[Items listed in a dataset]
═══
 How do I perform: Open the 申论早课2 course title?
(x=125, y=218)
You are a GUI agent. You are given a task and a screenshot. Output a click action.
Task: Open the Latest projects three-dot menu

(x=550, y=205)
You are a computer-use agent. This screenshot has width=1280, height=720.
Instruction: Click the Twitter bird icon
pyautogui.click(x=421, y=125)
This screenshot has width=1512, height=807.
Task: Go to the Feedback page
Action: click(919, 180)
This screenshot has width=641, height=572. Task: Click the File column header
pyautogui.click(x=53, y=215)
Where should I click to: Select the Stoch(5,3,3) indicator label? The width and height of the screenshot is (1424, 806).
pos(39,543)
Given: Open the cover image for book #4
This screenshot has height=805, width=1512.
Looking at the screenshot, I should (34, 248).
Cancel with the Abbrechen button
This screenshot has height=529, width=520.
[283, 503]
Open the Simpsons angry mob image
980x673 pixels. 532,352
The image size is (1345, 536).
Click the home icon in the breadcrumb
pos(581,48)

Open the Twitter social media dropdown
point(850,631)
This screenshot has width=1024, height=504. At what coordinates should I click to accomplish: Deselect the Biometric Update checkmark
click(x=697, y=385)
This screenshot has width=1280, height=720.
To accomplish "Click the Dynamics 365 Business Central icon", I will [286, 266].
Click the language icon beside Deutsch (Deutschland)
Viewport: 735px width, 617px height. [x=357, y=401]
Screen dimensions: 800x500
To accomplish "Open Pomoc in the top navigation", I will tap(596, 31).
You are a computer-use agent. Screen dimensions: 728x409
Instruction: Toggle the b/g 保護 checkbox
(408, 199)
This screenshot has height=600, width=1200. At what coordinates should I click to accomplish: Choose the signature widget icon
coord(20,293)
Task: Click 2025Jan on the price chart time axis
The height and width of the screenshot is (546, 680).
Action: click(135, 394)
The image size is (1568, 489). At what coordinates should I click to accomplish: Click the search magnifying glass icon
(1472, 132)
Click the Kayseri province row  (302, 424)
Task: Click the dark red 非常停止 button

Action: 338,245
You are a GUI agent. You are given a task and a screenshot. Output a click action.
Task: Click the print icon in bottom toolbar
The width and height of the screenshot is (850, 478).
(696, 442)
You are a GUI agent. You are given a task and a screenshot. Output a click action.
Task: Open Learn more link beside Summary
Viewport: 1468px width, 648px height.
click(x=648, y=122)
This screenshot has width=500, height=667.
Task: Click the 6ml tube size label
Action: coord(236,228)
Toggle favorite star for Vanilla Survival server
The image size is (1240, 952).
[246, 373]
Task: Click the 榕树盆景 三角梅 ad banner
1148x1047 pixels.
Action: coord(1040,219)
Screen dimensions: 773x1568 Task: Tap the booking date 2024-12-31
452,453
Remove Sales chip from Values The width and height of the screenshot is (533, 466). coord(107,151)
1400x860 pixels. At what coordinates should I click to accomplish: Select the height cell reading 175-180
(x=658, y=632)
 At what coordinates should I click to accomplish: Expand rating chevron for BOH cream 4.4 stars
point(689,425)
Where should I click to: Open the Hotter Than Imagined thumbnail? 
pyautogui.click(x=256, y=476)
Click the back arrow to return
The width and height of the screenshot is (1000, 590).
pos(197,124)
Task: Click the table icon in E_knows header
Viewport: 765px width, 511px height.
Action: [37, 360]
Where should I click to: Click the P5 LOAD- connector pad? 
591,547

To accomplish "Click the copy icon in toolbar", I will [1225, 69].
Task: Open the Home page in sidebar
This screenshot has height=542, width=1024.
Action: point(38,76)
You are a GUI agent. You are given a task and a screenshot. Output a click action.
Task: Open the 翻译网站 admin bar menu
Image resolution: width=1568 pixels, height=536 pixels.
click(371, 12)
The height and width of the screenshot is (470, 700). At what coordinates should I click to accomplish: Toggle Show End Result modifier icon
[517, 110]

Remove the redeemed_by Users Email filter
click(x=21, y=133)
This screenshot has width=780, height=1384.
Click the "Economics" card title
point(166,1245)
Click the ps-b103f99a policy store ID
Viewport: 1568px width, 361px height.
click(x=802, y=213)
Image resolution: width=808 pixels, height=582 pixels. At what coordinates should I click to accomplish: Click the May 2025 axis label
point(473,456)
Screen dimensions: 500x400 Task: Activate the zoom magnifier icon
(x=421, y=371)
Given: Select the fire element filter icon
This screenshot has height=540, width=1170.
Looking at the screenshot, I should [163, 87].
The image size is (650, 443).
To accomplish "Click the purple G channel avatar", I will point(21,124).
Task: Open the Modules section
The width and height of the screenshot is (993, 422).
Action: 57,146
═══
WHAT IS EXPECTED ▸ Please print out every entry again, exactly as it reads.

RESPONSE TO THIS TASK ▸
 How do I perform: Open the 申论早课2 course title?
(x=125, y=218)
You are a GUI agent. You are given a task and a screenshot. Output a click action.
Task: Open the Latest projects three-dot menu

(x=550, y=205)
You are a computer-use agent. This screenshot has width=1280, height=720.
Instruction: Click the Twitter bird icon
pyautogui.click(x=421, y=125)
This screenshot has width=1512, height=807.
Task: Go to the Feedback page
Action: click(919, 180)
This screenshot has width=641, height=572. Task: Click the File column header
pyautogui.click(x=53, y=215)
Where should I click to: Select the Stoch(5,3,3) indicator label? The width and height of the screenshot is (1424, 806).
pos(39,543)
Given: Open the cover image for book #4
This screenshot has height=805, width=1512.
Looking at the screenshot, I should (34, 248).
Cancel with the Abbrechen button
This screenshot has height=529, width=520.
[283, 503]
Open the Simpsons angry mob image
980x673 pixels. 532,352
The image size is (1345, 536).
Click the home icon in the breadcrumb
pos(581,48)

Open the Twitter social media dropdown
point(850,631)
This screenshot has width=1024, height=504. At what coordinates should I click to accomplish: Deselect the Biometric Update checkmark
click(x=697, y=385)
This screenshot has width=1280, height=720.
To accomplish "Click the Dynamics 365 Business Central icon", I will [286, 266].
Click the language icon beside Deutsch (Deutschland)
Viewport: 735px width, 617px height. [x=357, y=401]
Screen dimensions: 800x500
To accomplish "Open Pomoc in the top navigation", I will tap(596, 31).
You are a computer-use agent. Screen dimensions: 728x409
Instruction: Toggle the b/g 保護 checkbox
(408, 199)
This screenshot has height=600, width=1200. At what coordinates should I click to accomplish: Choose the signature widget icon
coord(20,293)
Task: Click 2025Jan on the price chart time axis
The height and width of the screenshot is (546, 680).
Action: click(135, 394)
The image size is (1568, 489). At what coordinates should I click to accomplish: Click the search magnifying glass icon
(1472, 132)
Click the Kayseri province row  (302, 424)
Task: Click the dark red 非常停止 button

Action: 338,245
You are a GUI agent. You are given a task and a screenshot. Output a click action.
Task: Click the print icon in bottom toolbar
The width and height of the screenshot is (850, 478).
(696, 442)
You are a GUI agent. You are given a task and a screenshot. Output a click action.
Task: Open Learn more link beside Summary
Viewport: 1468px width, 648px height.
click(x=648, y=122)
This screenshot has width=500, height=667.
Task: Click the 6ml tube size label
Action: coord(236,228)
Toggle favorite star for Vanilla Survival server
The image size is (1240, 952).
[246, 373]
Task: Click the 榕树盆景 三角梅 ad banner
1148x1047 pixels.
Action: coord(1040,219)
Screen dimensions: 773x1568 Task: Tap the booking date 2024-12-31
452,453
Remove Sales chip from Values The width and height of the screenshot is (533, 466). coord(107,151)
1400x860 pixels. At what coordinates should I click to accomplish: Select the height cell reading 175-180
(x=658, y=632)
 At what coordinates should I click to accomplish: Expand rating chevron for BOH cream 4.4 stars
point(689,425)
Where should I click to: Open the Hotter Than Imagined thumbnail? 
pyautogui.click(x=256, y=476)
Click the back arrow to return
The width and height of the screenshot is (1000, 590).
pos(197,124)
Task: Click the table icon in E_knows header
Viewport: 765px width, 511px height.
Action: [37, 360]
Where should I click to: Click the P5 LOAD- connector pad? 
591,547

To accomplish "Click the copy icon in toolbar", I will [1225, 69].
Task: Open the Home page in sidebar
This screenshot has height=542, width=1024.
Action: point(38,76)
You are a GUI agent. You are given a task and a screenshot. Output a click action.
Task: Open the 翻译网站 admin bar menu
Image resolution: width=1568 pixels, height=536 pixels.
click(371, 12)
The height and width of the screenshot is (470, 700). At what coordinates should I click to accomplish: Toggle Show End Result modifier icon
[517, 110]

Remove the redeemed_by Users Email filter
click(x=21, y=133)
This screenshot has width=780, height=1384.
Click the "Economics" card title
point(166,1245)
Click the ps-b103f99a policy store ID
Viewport: 1568px width, 361px height.
click(x=802, y=213)
Image resolution: width=808 pixels, height=582 pixels. At what coordinates should I click to accomplish: Click the May 2025 axis label
point(473,456)
Screen dimensions: 500x400 Task: Activate the zoom magnifier icon
(x=421, y=371)
Given: Select the fire element filter icon
This screenshot has height=540, width=1170.
Looking at the screenshot, I should [163, 87].
The image size is (650, 443).
To accomplish "Click the purple G channel avatar", I will point(21,124).
Task: Open the Modules section
The width and height of the screenshot is (993, 422).
Action: 57,146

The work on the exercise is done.